┌──

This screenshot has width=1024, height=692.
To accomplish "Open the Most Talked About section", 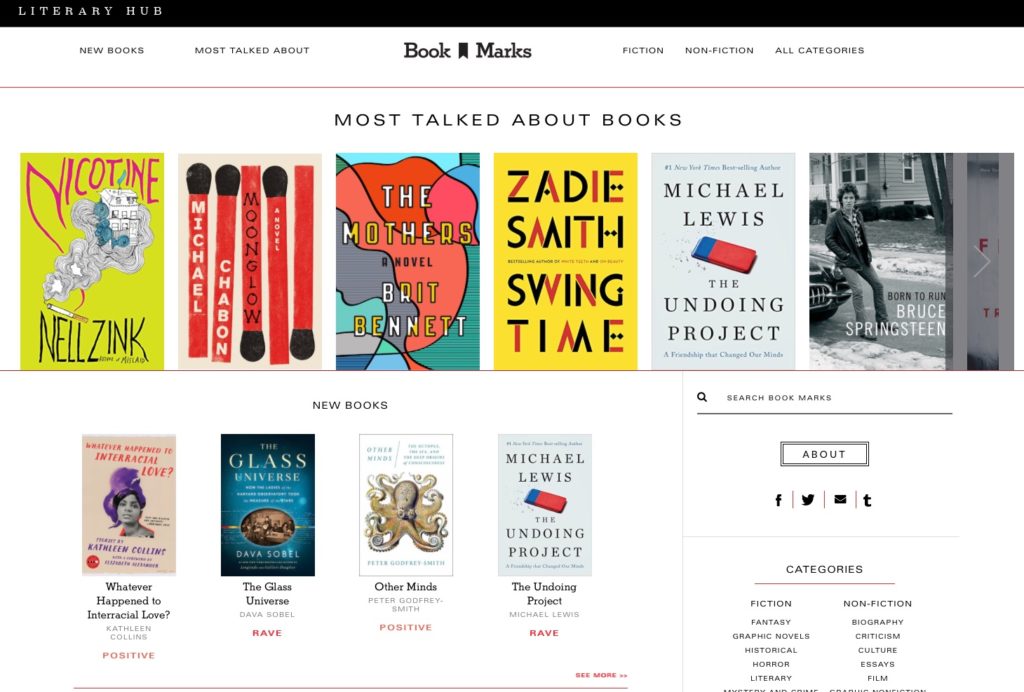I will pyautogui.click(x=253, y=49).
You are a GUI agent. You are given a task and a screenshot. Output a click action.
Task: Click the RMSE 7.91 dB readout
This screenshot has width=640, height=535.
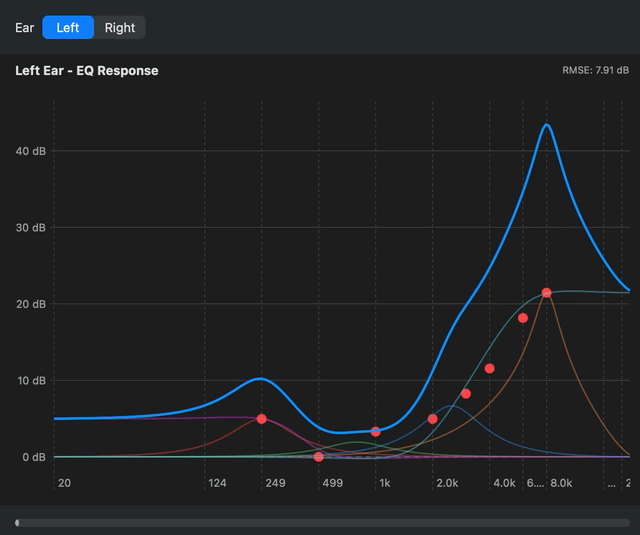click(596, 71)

└──

Your objective: Extract every line of the records above that contains the word "screenshot", treating uppercase and lowercase letters as distinct.

Result of the task:
This screenshot has width=1024, height=692.
You are a GUI agent. You are given a task and a screenshot. Output a click action.
This screenshot has width=640, height=535.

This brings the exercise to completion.